YOUR INSTRUCTIONS
Begin at the line with "Given: Select 長さの測定 length measurement tool" and output every line through the end of the records, exactly as given. Omit pictures.

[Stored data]
------
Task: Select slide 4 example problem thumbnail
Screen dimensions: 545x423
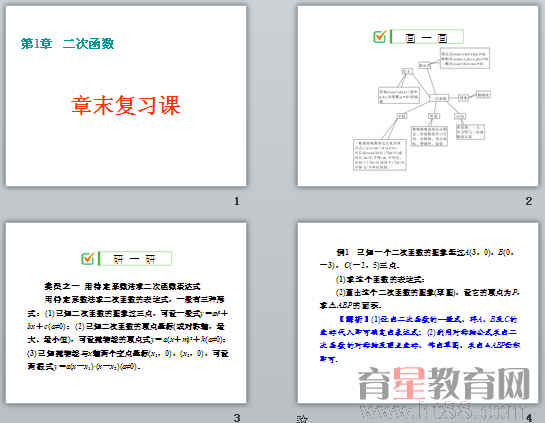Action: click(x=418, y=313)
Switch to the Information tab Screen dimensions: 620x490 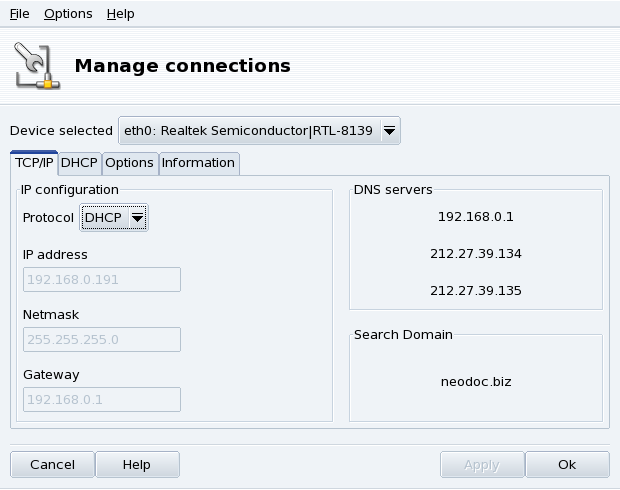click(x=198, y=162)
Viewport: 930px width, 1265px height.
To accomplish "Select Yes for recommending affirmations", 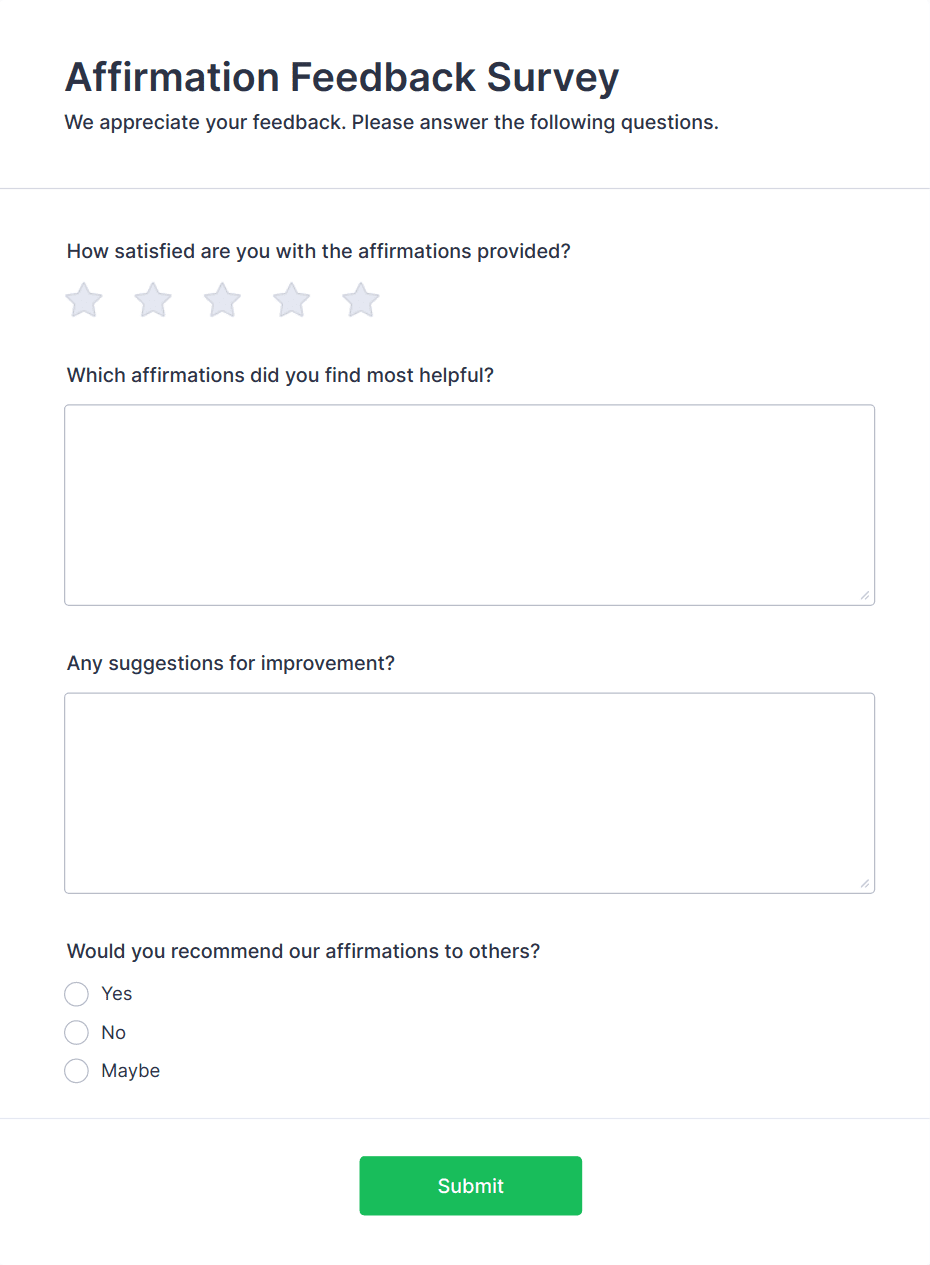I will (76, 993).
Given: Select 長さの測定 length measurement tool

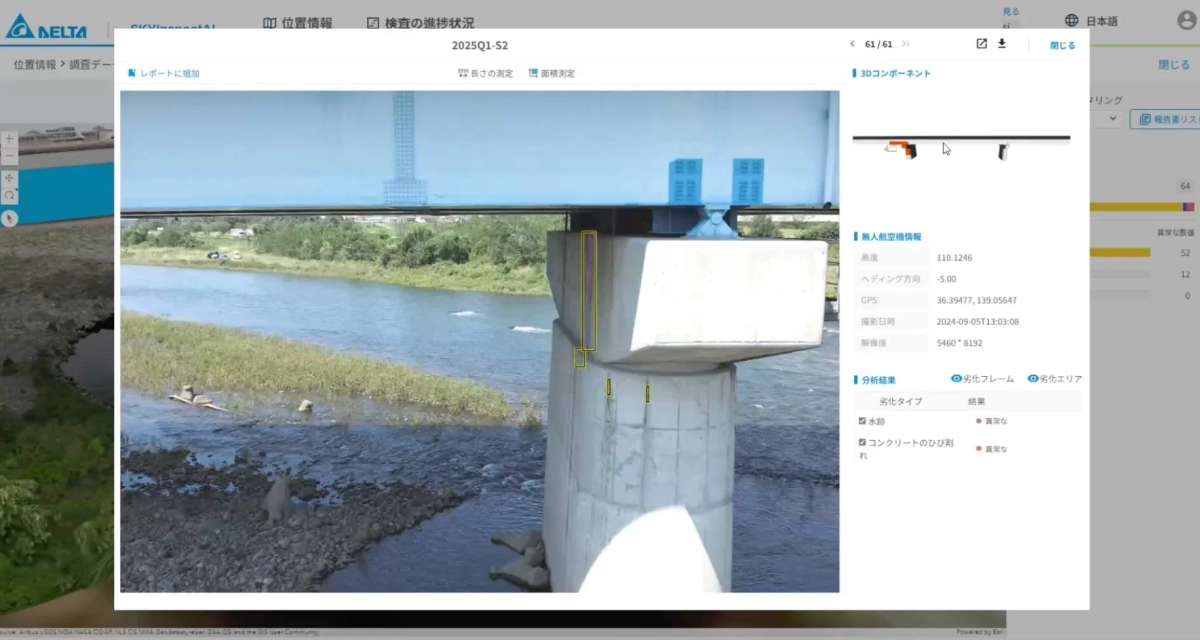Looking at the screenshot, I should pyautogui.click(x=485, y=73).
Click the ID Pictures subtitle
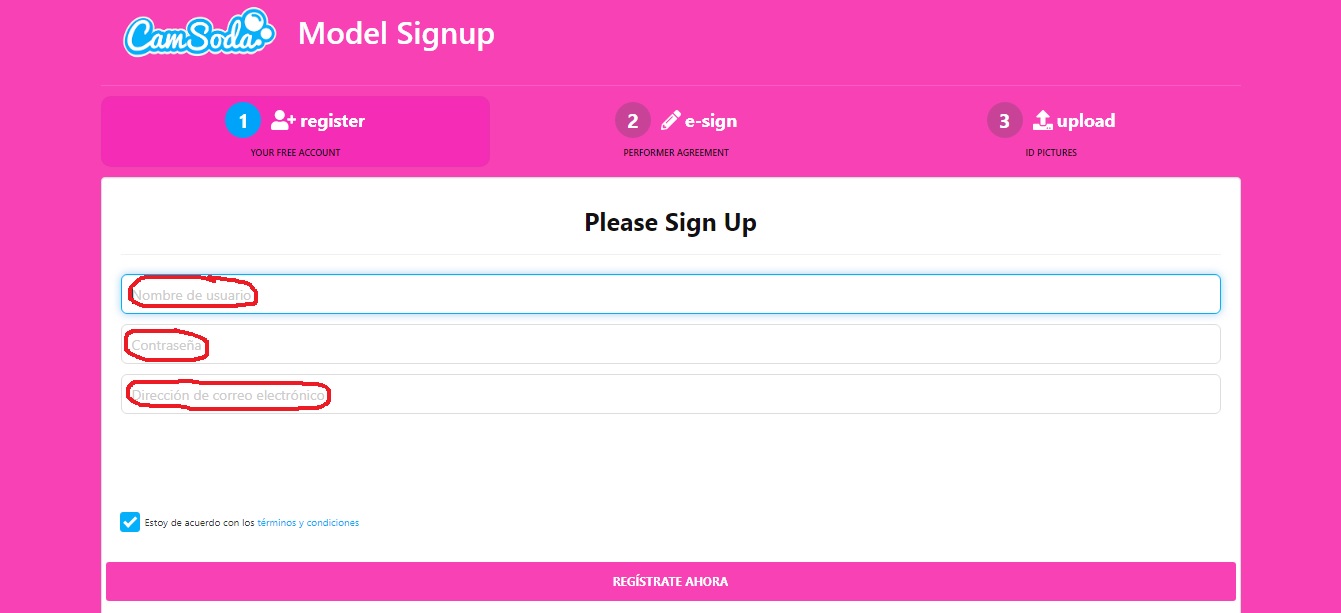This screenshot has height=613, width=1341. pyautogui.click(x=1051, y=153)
------
SOLUTION
Given: Select 長さの測定 length measurement tool

Looking at the screenshot, I should pyautogui.click(x=485, y=73).
Click the ID Pictures subtitle
This screenshot has height=613, width=1341. pyautogui.click(x=1051, y=153)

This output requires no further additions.